Why does this matter in my journal? Isn’t this a lot of logical round-n-round, just the sort I left Academia to get outside? Well, first of all a certain amount of this is good exercise for imagination. But most of all, the quote turned out to be quite important for what I called my procrastination journey yesterday.

So, bad things happen to people, and something rather horrible happened to me a year and a half ago. I was out of the country and for all sorts of reasons kept it to myself for months. Until I realized (yes, another “dur” moment) that whether I wanted it to or not it was still affecting me and – more importantly to me at the time – my relationship with my then fiancee, now husband.

So, when really awful things happen, it usually happens that it takes calender pages to sort out the aftermath. More if you try to ignore the original fact, which I did.

So, we started our day yesterday tending to some of that. It left me raw but also lighter. So what did I do? Yes, you may have guessed it… I’m not an overachiever. I’m an excellent avoider.

So, I made lists in my mind (always the first sign my thinking’s going awry) and within hours felt lost and without any space or meaning. Yeah, that sucks. So I made my plan: grocery, eat, brush dog, yoga. Grocery & eat: check.  Pet Hank: break down. Ahhhhh! progress. She realizes she’s raw, she releases and recognizes. She is learning! (Thanks, Hank.)

She makes an appointment at the local massage school for a massage (lovely). She does yoga (feels great). She teaches (such wonderful people at class!).

Back to home with strong, wonderful, attentive, tender Hubby.  Some cobwebs cleared. Imagination was indeed the way out. Some Tapas, some Saucha, some Satya, then trust and process (Ishvara Pranidanani). Ahhhhhhhh.

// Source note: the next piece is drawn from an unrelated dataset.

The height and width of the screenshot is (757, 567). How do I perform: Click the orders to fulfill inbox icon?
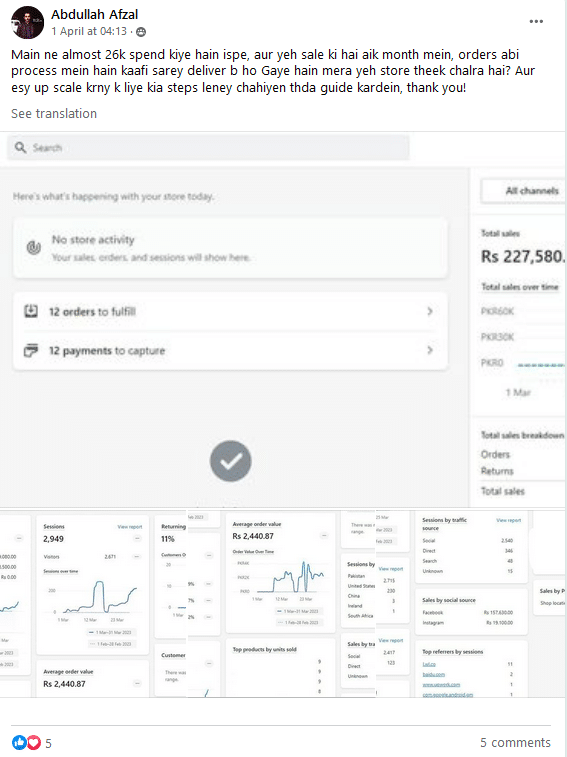coord(31,311)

The Eight Limbs (Ashta – anga)

from Rolf Gates’ Meditations from the Mat:

In fact, we take up all the limbs together. As the line in the Eagles song goes, we do everything all the time…. Our yoga practice makes this possible. Each time we come to the mat, we have an opportunity to work the entire path, moment by moment…. Our bodies, our breath, our minds, and our choices are being refined in the laboratory that is our yoga mat.” (p. 6)

“The real payoff of a yoga practice … is not a perfect handstand or a deeper forward bend – it is the newly born self that each day steps of the yoga mat and back into life.” (xvii)

(thanks Zazazu for listing this book!)


Thank you. Thank you to this space, the people who make it possible and to this community of writers. Becoming a little part of this has helped me remeber that all the diverse moments, experiences, interactions are part of a whole fabric, and this makes each one of them more beautiful.

Meaning seems to grow from connection. Connection seems to rescue what alone is ugly or small and reveal it as a growing living part of changing, morphing, whole. The connection changes a sharp, misshapen remnant of glass or pottery into a window onto light and color, an integral part of the luminous universe.


We are one another’s mirrors. The depth of Spirit expressed through our looking is dependent on the quality of our gaze. This is how Spirit depends on each of us: to see (and enjoy!) Itself. Spirit just is the mutual gaze raised to the level of awareness.


The struggle to maintain equanimity throughout all seemingly opposing forces (life!) is easier to witness with a little bit of asana practice sprinkled in every day.